**Acciones a realizar**
A. Traduce al inglés esta oración del texto extraído: "El hombre es carne porque es una creatura efímera y vulnerable, destinada a la muerte."
B. Reproduce el fragmento del texto extraído que empieza con "Un semita no" y sigue hasta "Esperan una explicación.".

**Texto extraído**
-- -- --

Un semita no entiende por carne los músculos, sino “toda la persona” considerada en sus aspectos débiles y frágiles. El hombre es carne porque es una creatura efímera y vulnerable, destinada a la muerte. Resulta, pues, claro a los oyentes que Jesús no está proponiendo ninguna forma de canibalismo; sin embargo, el aspecto escandaloso de sus palabras es inevitable y la reacción de los presentes es comprensible y justificada. Y por eso comienzan a discutir entre sí: “¿Cómo puede éste darnos a comer su carne?” (v. 52). Ellos perciben que Jesús ya no sólo se refiere a la asimilación espiritual de la revelación de Dios, sino también de un manjar concreto, no metafórico. Esperan una explicación.
Jesús no se preocupa por su turbación y en vez de suavizar sus palabras, reafirma lo que ya ha dicho, añadiendo una exigencia todavía más cruda, repetida insistentemente: también deben beber su sangre (vv. 53-56).
Esto es algo repugnante para un judío. Muchos textos bíblicos prohíben severamente esta práctica (cf. Lv 7,26-27) “porque la vida de la carne está en la sangre” (cf. Lv 17,10-11), y la vida no pertenece al hombre, sino a Dios. Incluso hoy, cuando matan a un animal para comer, los judíos lo desangran con mucha precisión, no apropiarse de su vida; la sangre es derramada en la tierra para restituirla a Dios.

-- -- --

Entradas de posición de elementos

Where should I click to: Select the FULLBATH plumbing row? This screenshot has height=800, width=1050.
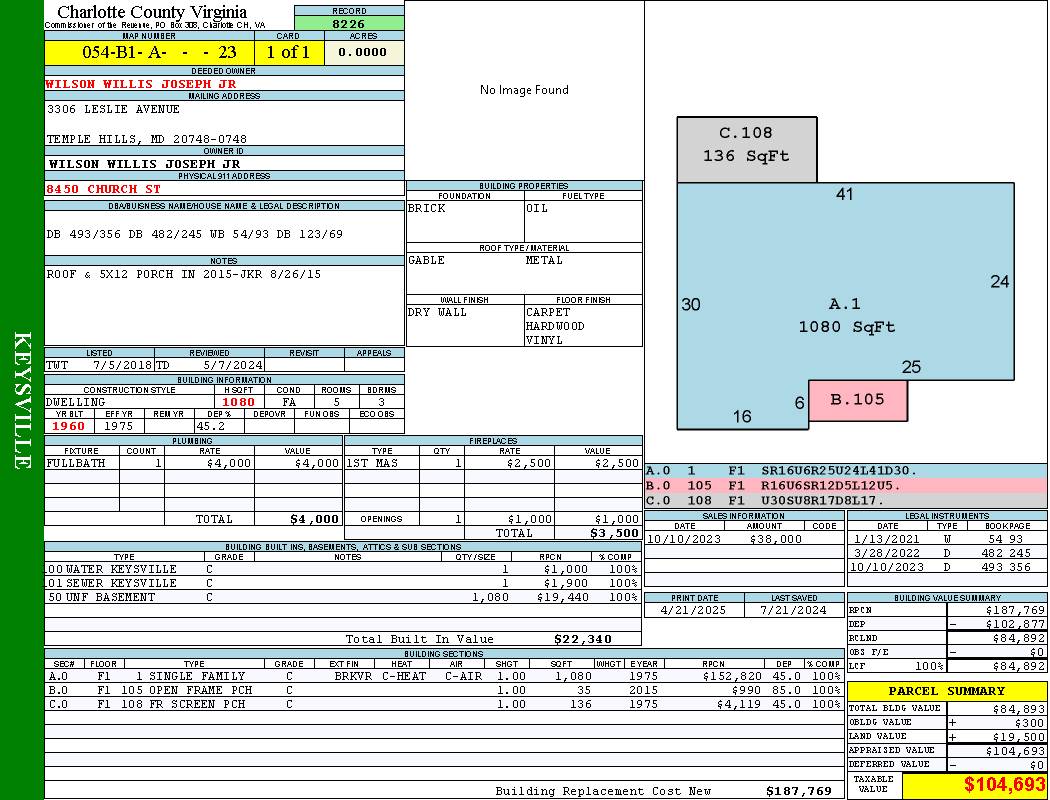pos(193,463)
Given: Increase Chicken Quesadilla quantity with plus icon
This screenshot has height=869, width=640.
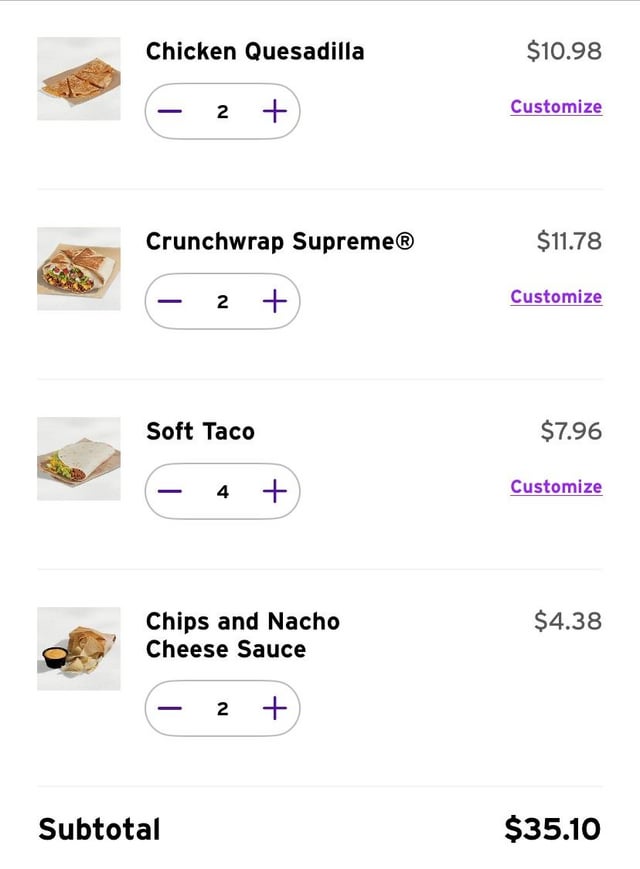Looking at the screenshot, I should click(x=274, y=111).
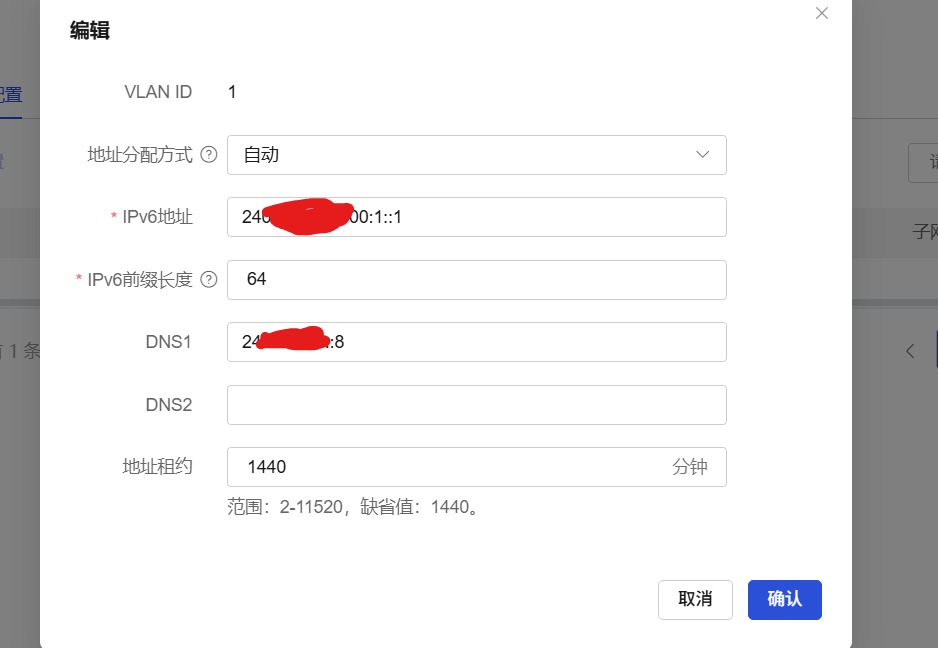This screenshot has width=938, height=648.
Task: Click the 编辑 dialog title
Action: (89, 31)
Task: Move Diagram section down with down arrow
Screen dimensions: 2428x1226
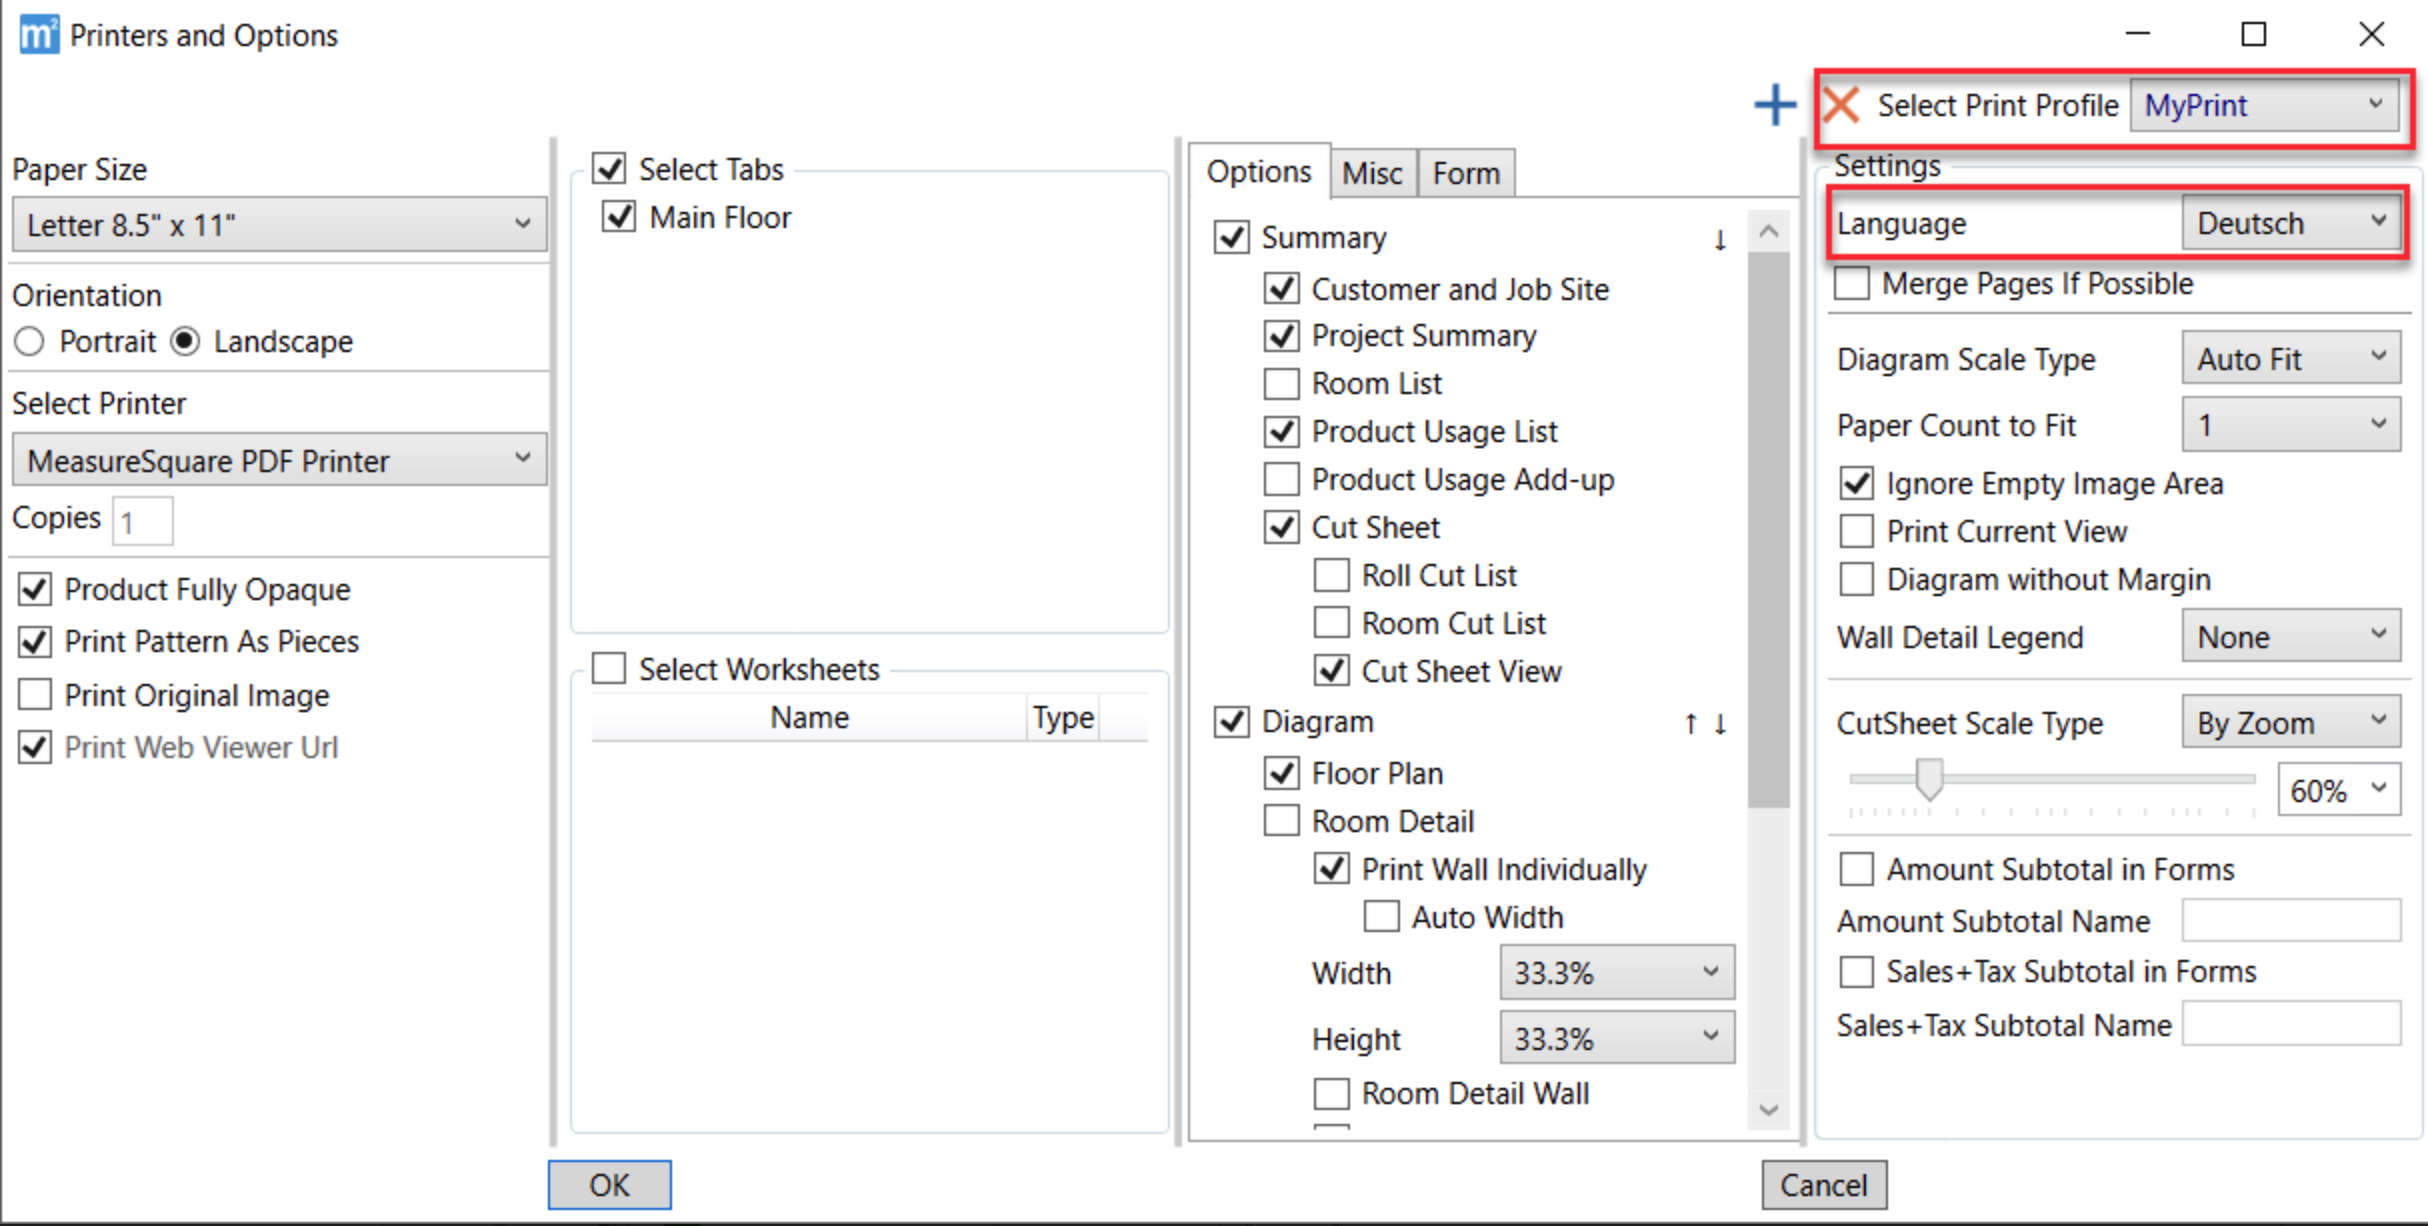Action: point(1721,723)
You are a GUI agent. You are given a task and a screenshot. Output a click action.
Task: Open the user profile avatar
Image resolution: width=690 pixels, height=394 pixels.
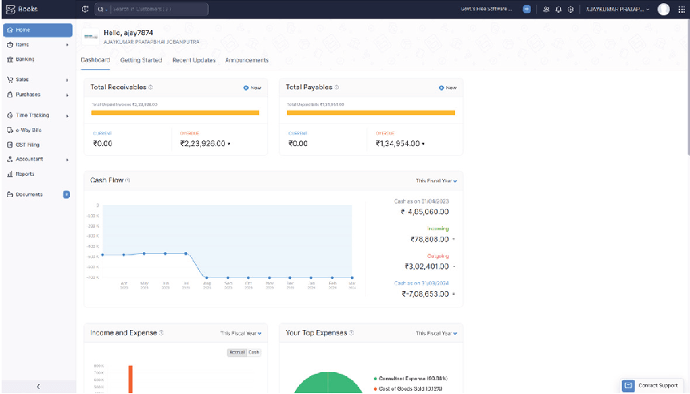coord(663,9)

-- -- --

**Soluciones por tarea**
A. Man is flesh because he is an ephemeral and vulnerable creature, destined for death.

B.
Un semita no entiende por carne los músculos, sino “toda la persona” considerada en sus aspectos débiles y frágiles. El hombre es carne porque es una creatura efímera y vulnerable, destinada a la muerte. Resulta, pues, claro a los oyentes que Jesús no está proponiendo ninguna forma de canibalismo; sin embargo, el aspecto escandaloso de sus palabras es inevitable y la reacción de los presentes es comprensible y justificada. Y por eso comienzan a discutir entre sí: “¿Cómo puede éste darnos a comer su carne?” (v. 52). Ellos perciben que Jesús ya no sólo se refiere a la asimilación espiritual de la revelación de Dios, sino también de un manjar concreto, no metafórico. Esperan una explicación.